My visit took me to Skåne in the first week of May, just as spring was exploding. Although spring certainly comes earlier to this southern tip of Sweden than further north, I was lucky enough to enjoy some exceptional weather. From the Wednesday I arrived to the Sunday I left, the sun beat down unhindered from a clear blue sky and daytime temperatures were more than 20 degrees (note: it would normally be a little cooler so early in May, and come nightfall it felt once more like early spring)!
My first stop on the trip was at the Forest Retreat in Skåne, right in the centre of the county and just an hour from Malmö. I arrived at the small cheese factory, whose small shop serves as reception for checking in and where they sell a mouth-watering selection of cheeses both produced on the farm and sourced locally.
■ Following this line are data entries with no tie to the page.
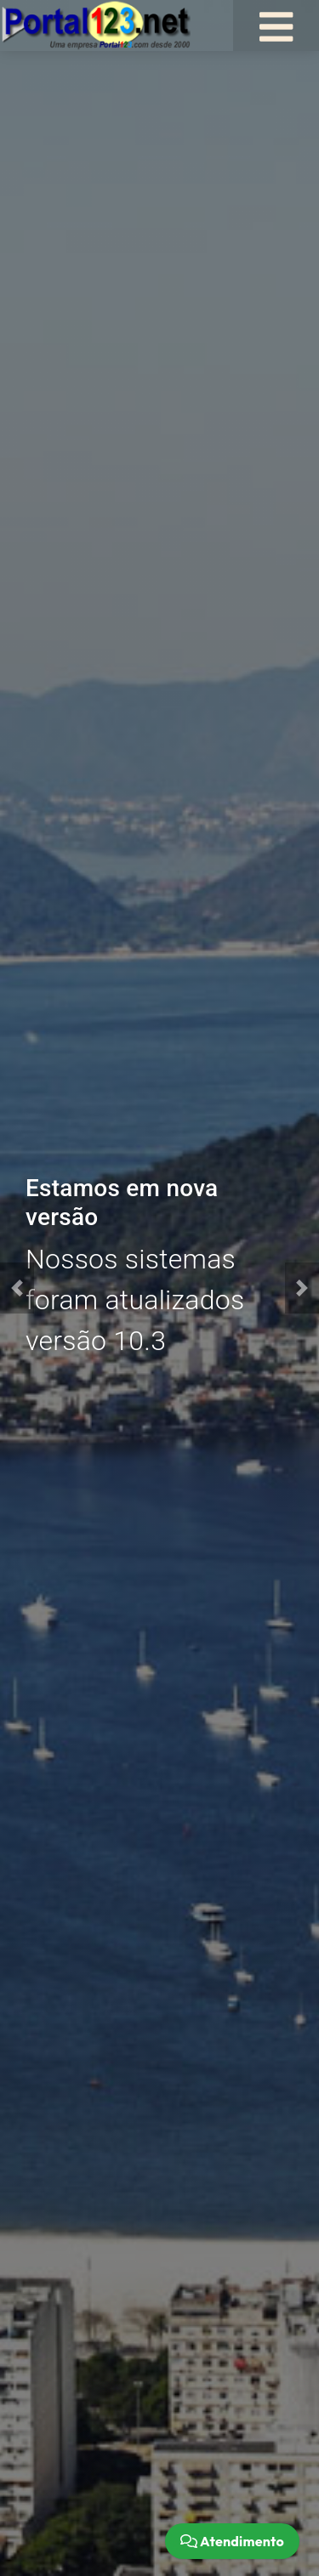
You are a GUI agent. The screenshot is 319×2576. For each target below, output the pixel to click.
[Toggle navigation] (276, 25)
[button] (17, 1288)
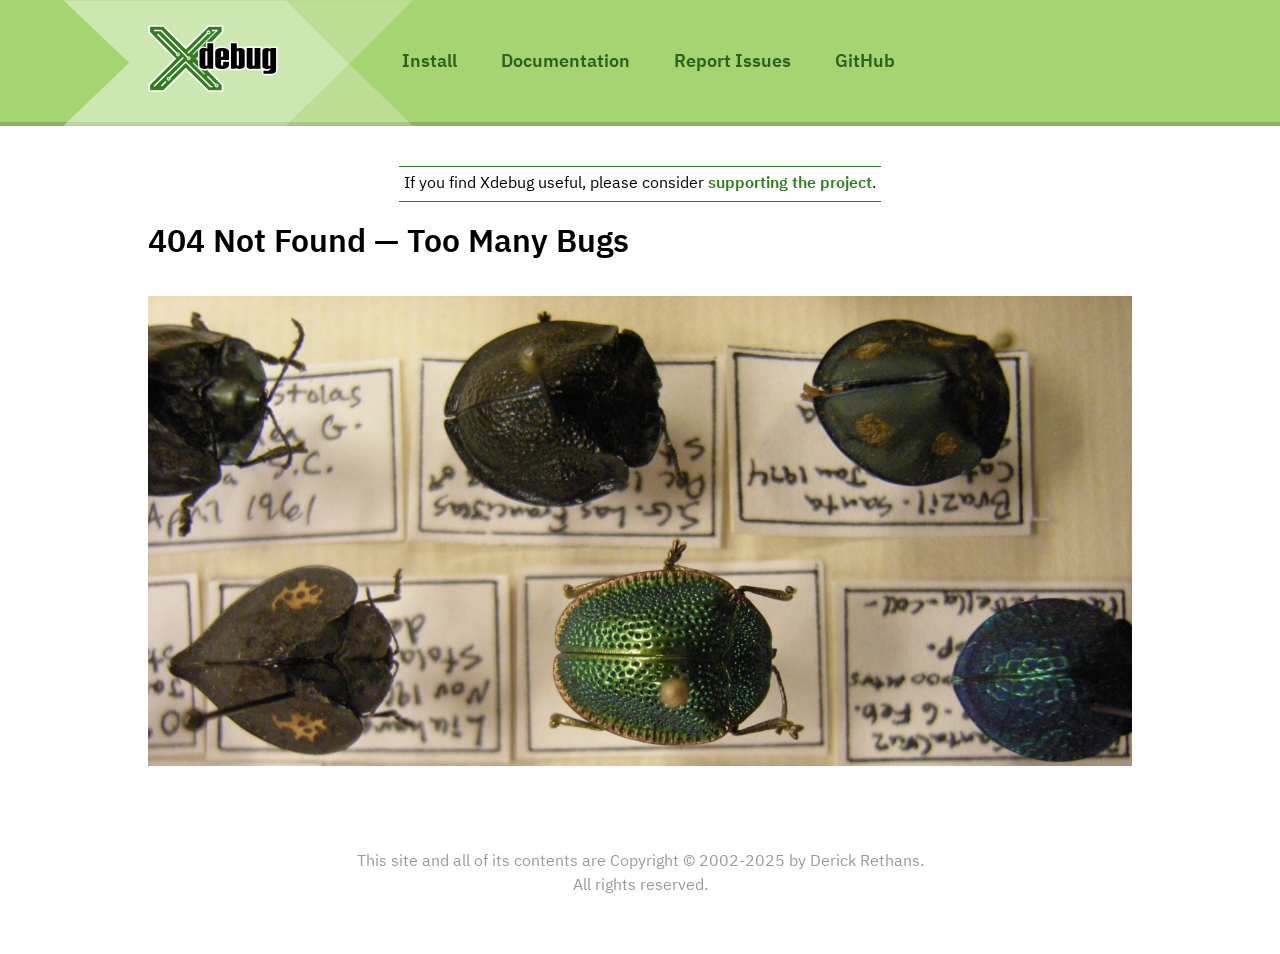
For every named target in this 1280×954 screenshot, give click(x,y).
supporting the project (790, 184)
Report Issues (732, 62)
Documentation (565, 62)
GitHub (865, 62)
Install (429, 62)
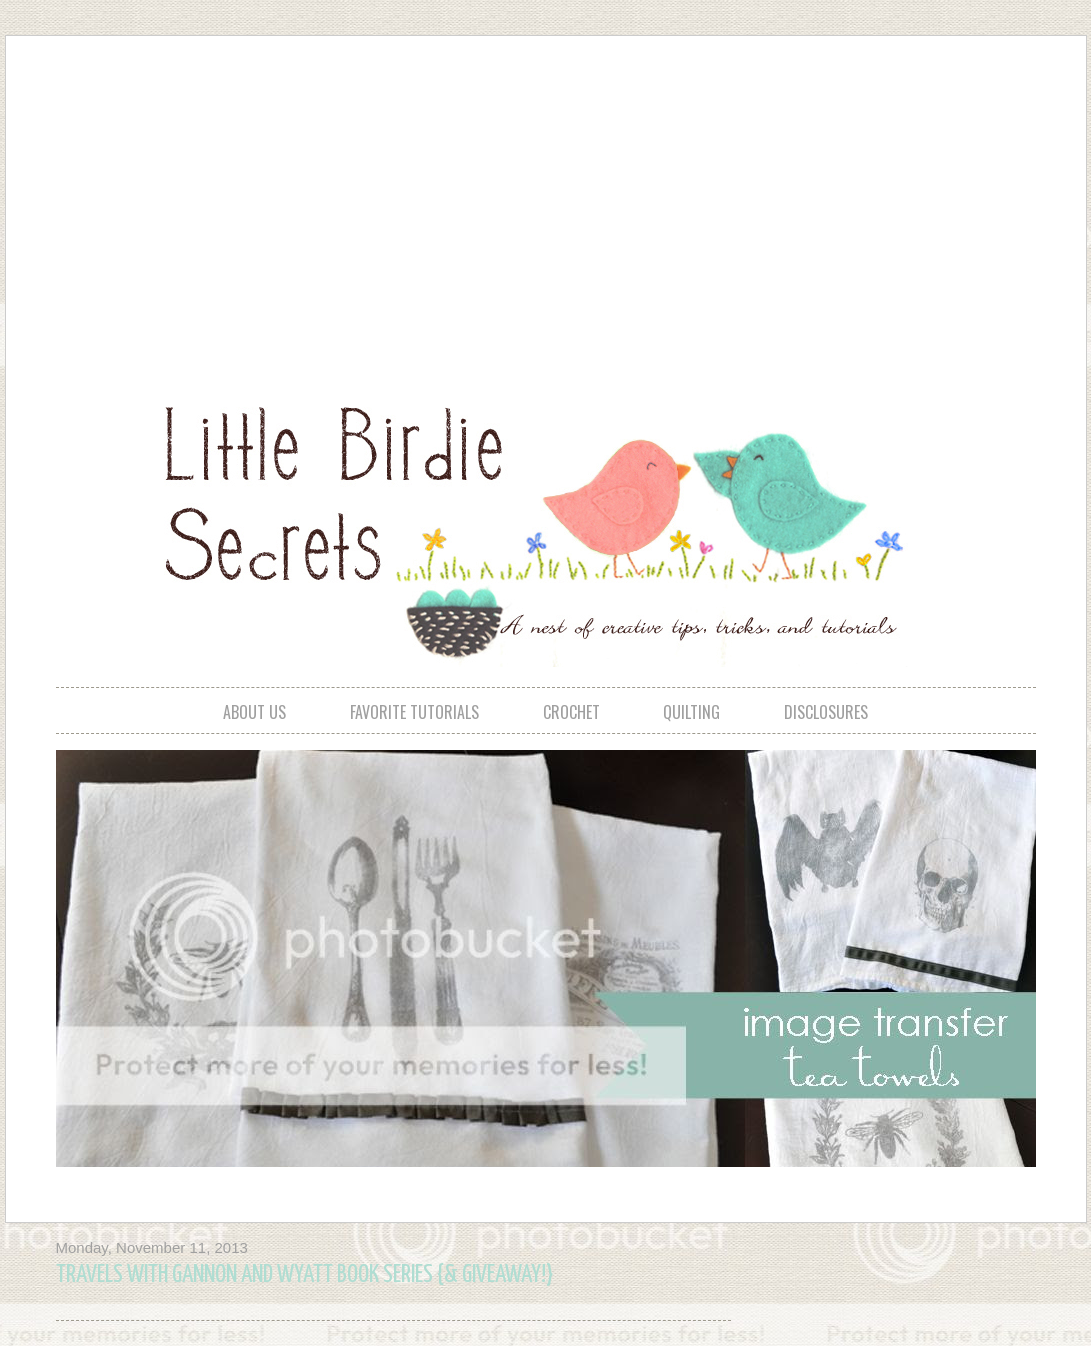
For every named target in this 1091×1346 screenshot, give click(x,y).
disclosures (826, 712)
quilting (691, 712)
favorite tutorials (414, 712)
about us (254, 712)
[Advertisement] (477, 201)
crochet (571, 712)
I was shown a small, wooden disc painted blue and my instructions were “go up the track, keep walking until you see the wooden discs, then turn into the forest and follow the trail”.
Here you don’t so much “check-in” as “start off”. The intention is to walk from the farm for about 10-15 minutes to the yurt camp, though if you’ve got too much luggage, you’re also allowed to cheat a little and drive some of the way.
So off I went in the afternoon sunshine, walking away from the farm and along a small forest road, looking out for the blue markers. Sure enough, I came across a cluster hanging from the trees and plunged into the forest along a beautiful woodland path which led me deeper into the woods until I emerged a few minutes later into a clearing – I had arrived at the yurt camp! It’s a lovely way to begin your stay, and with every step you feel that you’re leaving the modern world further and further behind.
Skåne may not have the vast wilderness areas of the far north, but you certainly feel a good way from civilisation at the yurt camp. The forest is welcoming, airy and tranquil. If you particularly wish to explore further afield during your stay, the local area offers a host of attractions, from the nearby animal park showcasing Nordic wildlife to horse riding, canoe hire, and a beautiful old monastery – but really, why would you want to leave? There are walking trails starting right from the camp and (although it was still a bit too cold for a dip at the start of May) some lovely lakes for bathing and swimming within easy walking distance.
While the camp may be simple, it’s hard to think of anything that’s not provided. The yurts are comfortable, spacious, and cosy. The communal kitchen yurt provides somewhere to socialise in the evening and to cook if the weather’s not cooperating. Cooking at the camp is over open fire – a real adventure that not many people in the Western world have the opportunity to indulge in these days.
Food packages are available as an optional extra with a focus on local, organic ingredients, and I met up with Jenny from the local tourist board to spend an evening happily working together to create a wonderful meal of pasta with blue cheese sauce, with cruncy fried nettles (a lot nicer than they sound!) and an organic chocolate mousse with sea salt for dessert! Delicious, and all the nicer for the work that it required and the stunning setting in which we ate it.
As bedtime approached and twilight fell in the forest, it was time to round off the evening with a go in the camp’s “forest shower”, where you fill a bag with hot water from the kitchen tent, secrete yourself in a small fabric enclosure, suspend your bag above your head and bathe by the magic of gravity.
Then it was time to retire and enjoy my yurt. It was all very romantic, but sadly on this occasion it was just myself and Elky enjoying the atmosphere! Still, we lit the candles and the lantern, and retired to bed to watch the stars come out through the yurt’s ceiling window.
Next morning the sun was still shining as Elky and I enjoyed an organic breakfast beneath a leafy canopy. My schedule for the next few days beckoned, and all too soon my time in the forest was at an end. I packed my bags and with more than a little wistfulness, retraced my steps back through the forest, following the little blue markers in reverse. How nice it would have been to stay longer – but the impressions will remain forever!